Residents of Hopton, Marston and Yarlet, whose house sales remain in limbo, have told me that they cannot make an offer for a new home because some Stafford estate agents now refuse to deal with anyone selling to HS2. It concerns me that they view HS2 as either too unresponsive or too difficult to deal with: that hardly gives confidence to me or my constituents.
May I tactfully suggest to my hon. Friend—my friend, indeed, whom I congratulate on winning her seat—that this may be the moment of maximum leverage for her to secure a settlement on behalf of her constituents, and that she should send all the details to the Minister and ask him to look at them carefully?
I agree with my hon. Friend, and I shall be doing that.
On a general note, when it comes to negotiating, let me make something clear. When people from HS2 visit the homes of my constituents, say that they are there to listen to their concerns, sit there having a cup of and a biscuit, and then tell them that they are being over-optimistic to expect to be paid the price at which their house or business has been valued and give them the silent treatment when they do not agree, that is not a negotiation; it is a bullying tactic. I was pleased when the Prime Minister, responding to my recent question to him in the Chamber, acknowledged that compensation needed to be paid, and I agree with him that we need an overhaul of HS2 Ltd, which, in my opinion, has managed the project poorly.
I was devastated to learn from so many of my constituents that they had agreed to sell their homes—in some cases, their long-standing family homes, where they had raised their children—for less than the market value, and that their mental health could not cope with the pressure that they felt they were being put under by HS2. If I sound angry, it is because I am. Let me provide some context for that
My very first piece of constituency casework on HS2 involved a member of my team who was counselling, and helping to secure mental health support for, one of my constituents who had told me that he could no longer cope with the pressure he was under. He said that everything was going to the wall because HS2 had refused to finalise negotiations. After lengthy and protracted work in an attempt to reach an agreement to move his family business, he was told by HS2 that it would prefer to “extinguish” the business. If a private company were operating in that way, it would be featured on the BBC’s “Watchdog” programme. HS2 must be held to account for its actions.
Let me be very clear. If my constituents are forced to take the strain of this project, they should also reap the rewards. I am pleased that the Government have finally committed themselves to the Handsacre link, which is vital now that the project is going ahead in Staffordshire.

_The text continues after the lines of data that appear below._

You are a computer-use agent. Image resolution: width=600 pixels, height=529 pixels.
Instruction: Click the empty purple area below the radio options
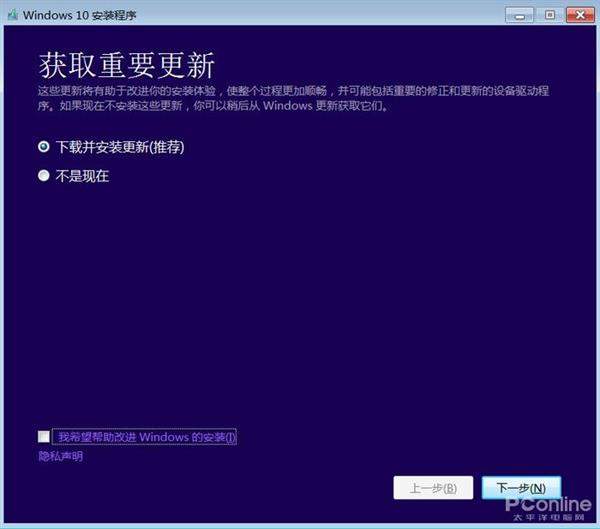tap(300, 300)
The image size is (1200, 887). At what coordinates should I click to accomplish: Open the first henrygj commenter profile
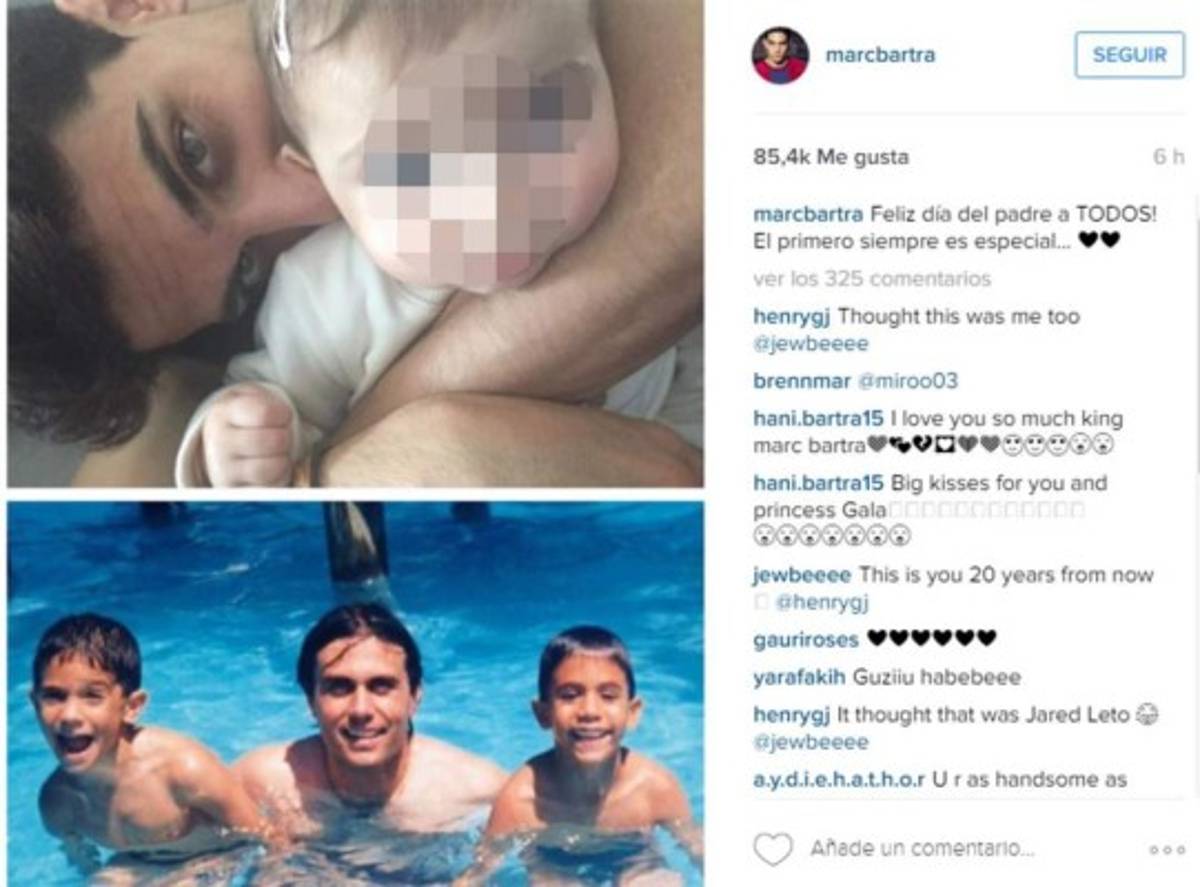point(792,317)

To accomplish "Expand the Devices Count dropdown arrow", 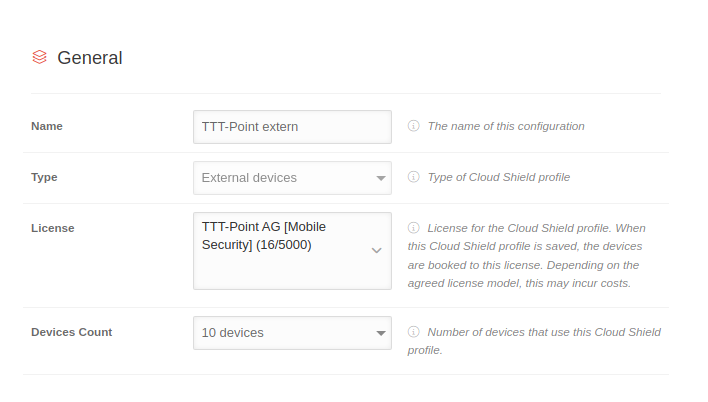I will [381, 333].
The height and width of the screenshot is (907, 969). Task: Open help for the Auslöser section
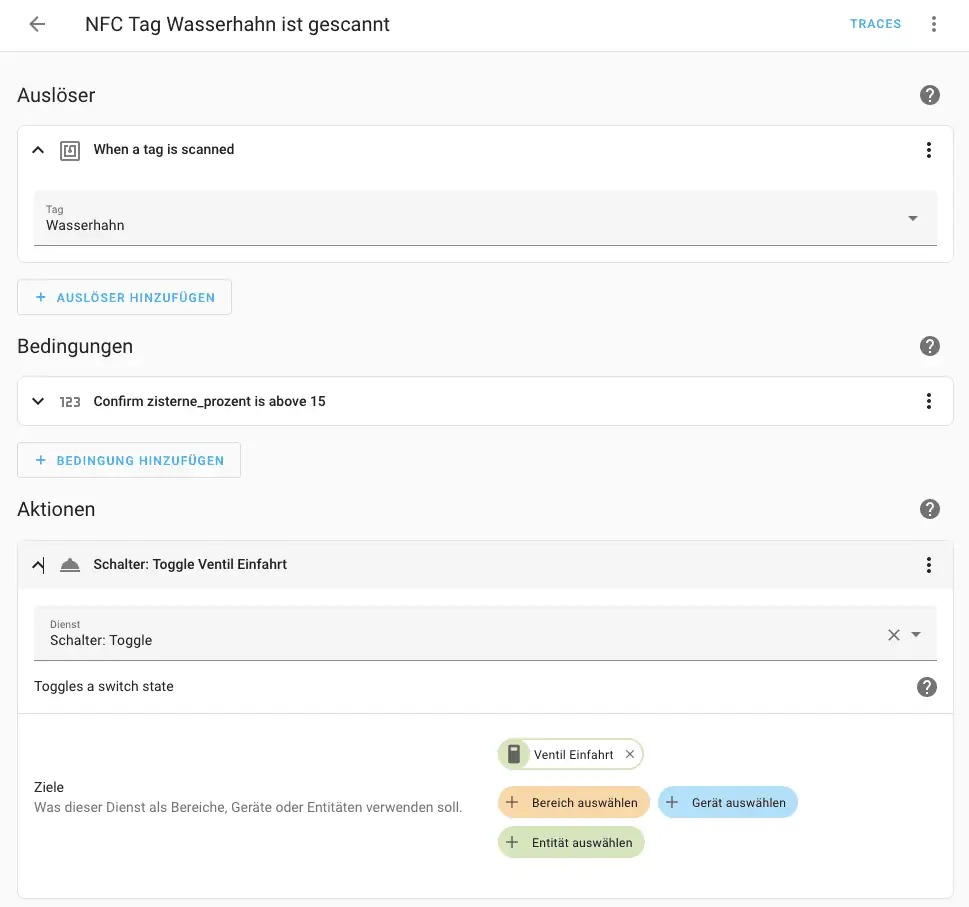click(930, 95)
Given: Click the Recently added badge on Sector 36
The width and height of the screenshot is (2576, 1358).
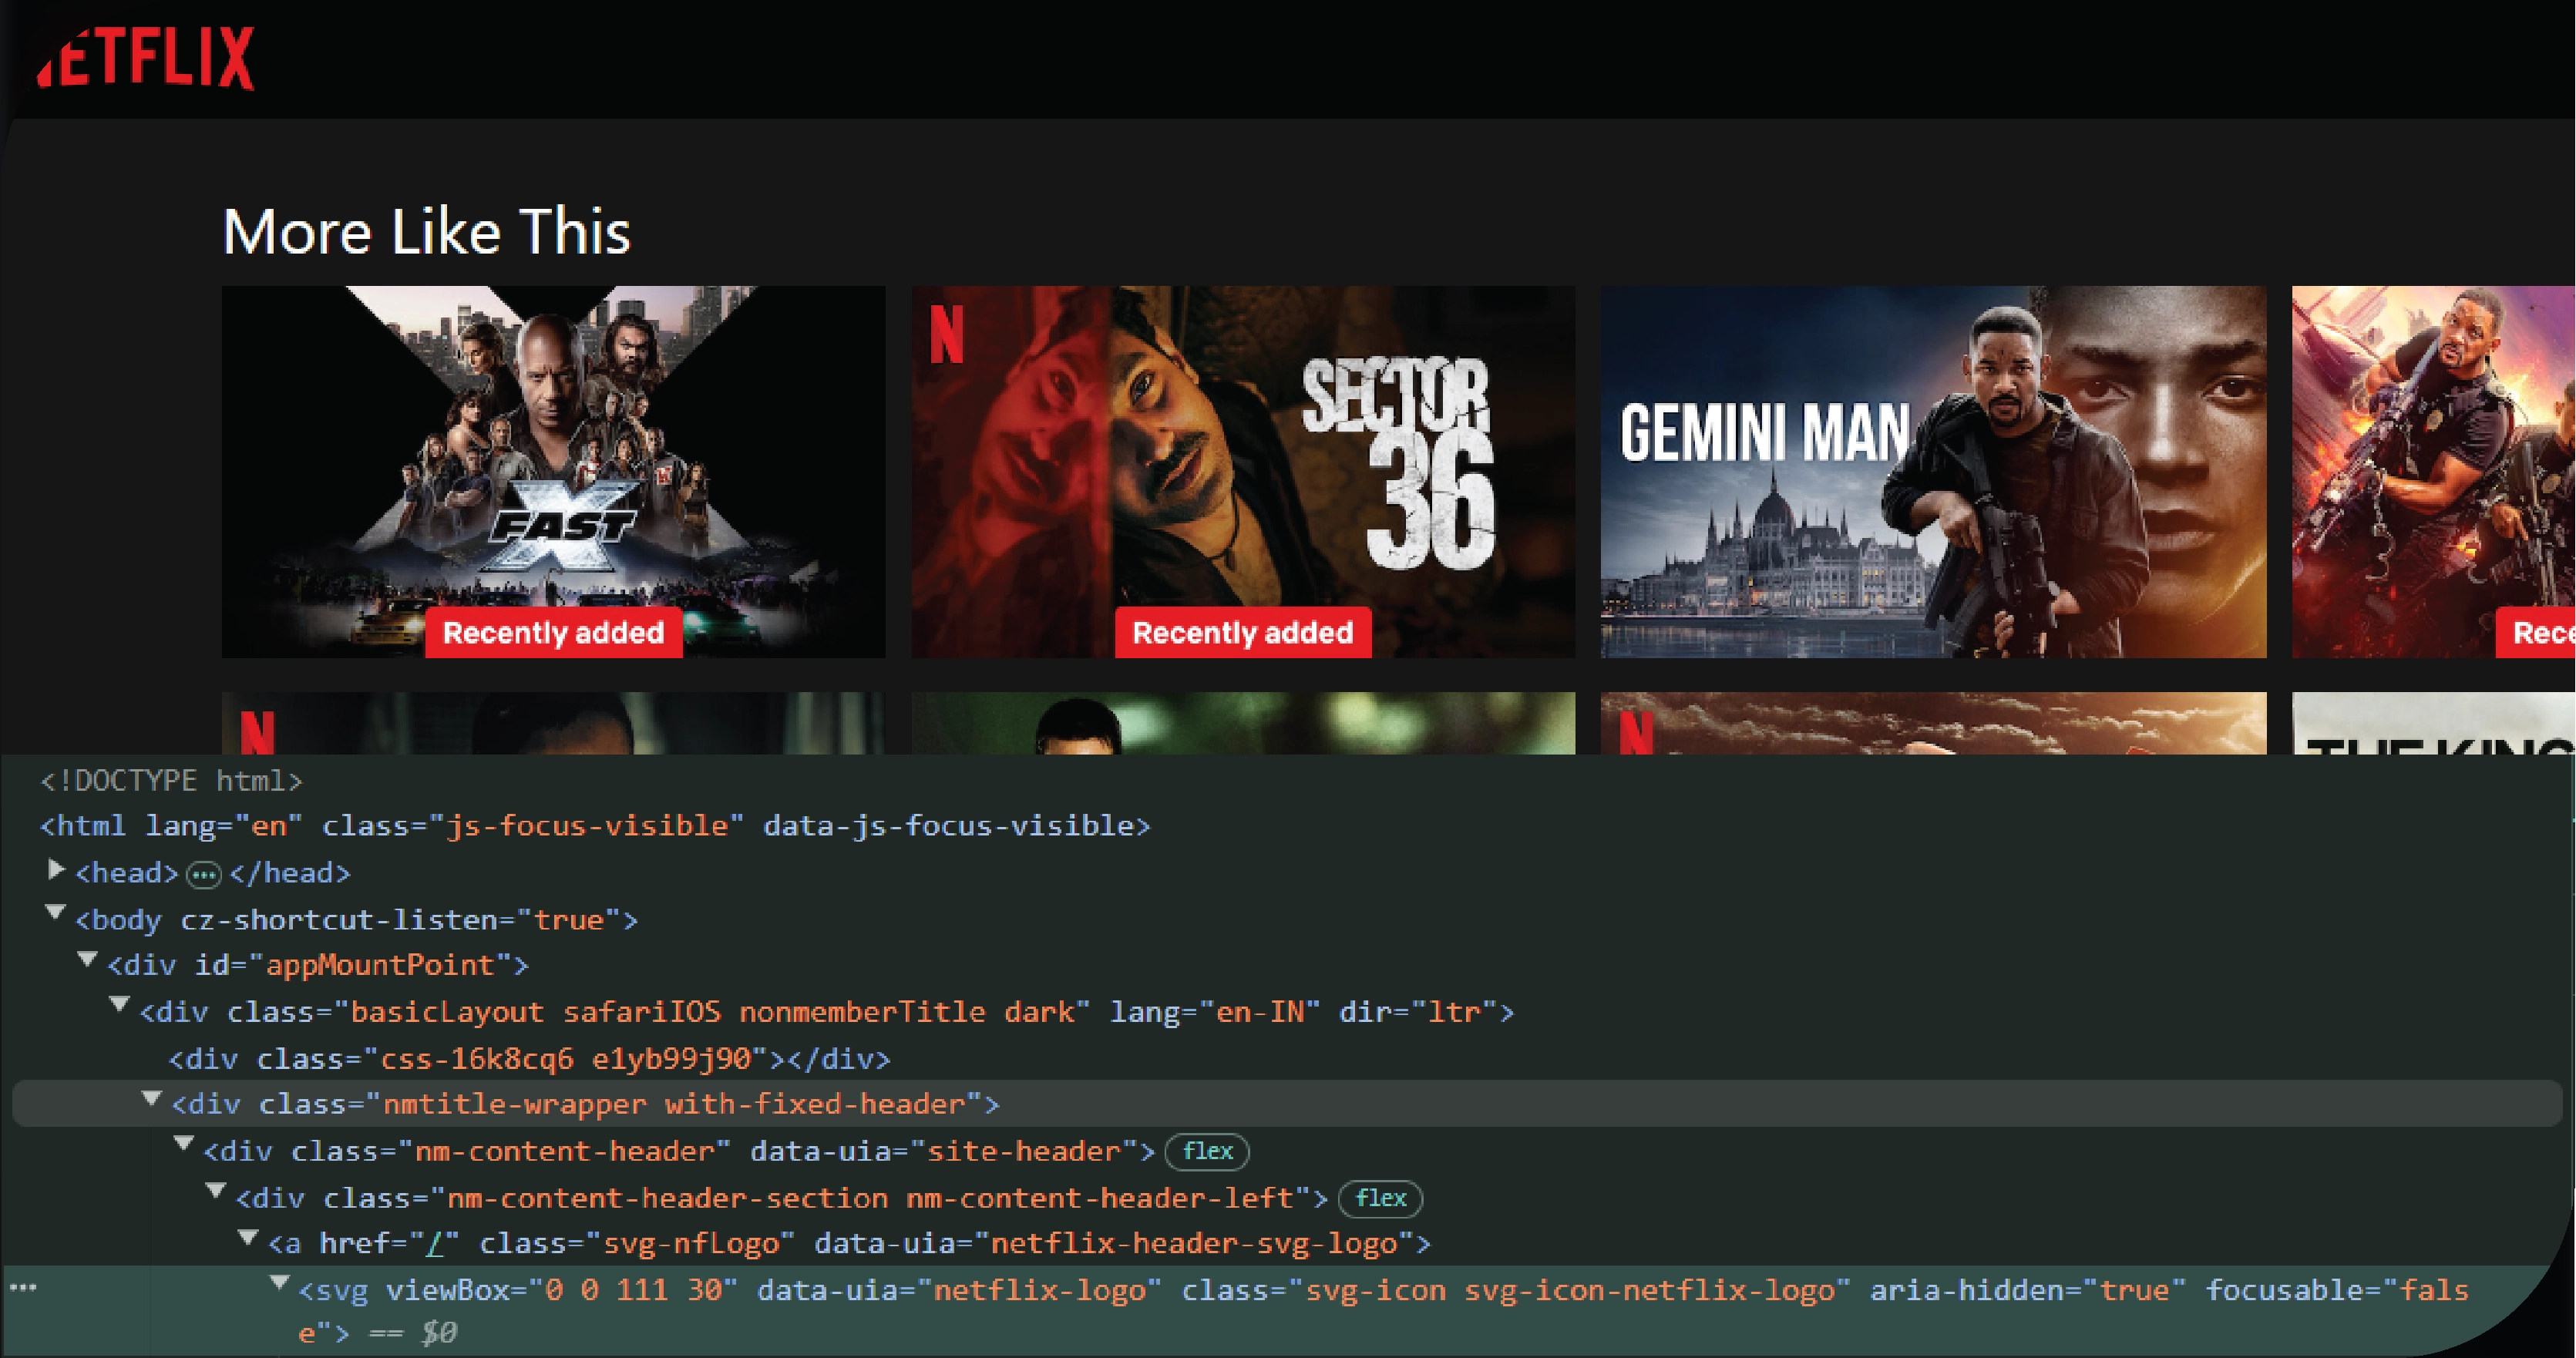Looking at the screenshot, I should point(1237,632).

I am sorry, but we are perilously close to running out of time. My hon. Friend the Member for The Cotswolds (Sir Geoffrey Clifton-Brown) spoke eloquently in support of the motion. He is right on capacity and he is right in what he said on carbon. I want to reassure him that the Government are taking decisive action to restore discipline to the programme and I welcome the oversight that will be brought by the Public Accounts Committee to that project.
I thank my hon. Friend. The Public Accounts Committee has had two inquiries and we are about to have another. There is universal agreement on this side of the House tonight that we need to get control of the governance of the thing and we need to get control of the cost. Will my hon. Friend give an absolute assurance to the House tonight that he will redouble his efforts to get control of the costs?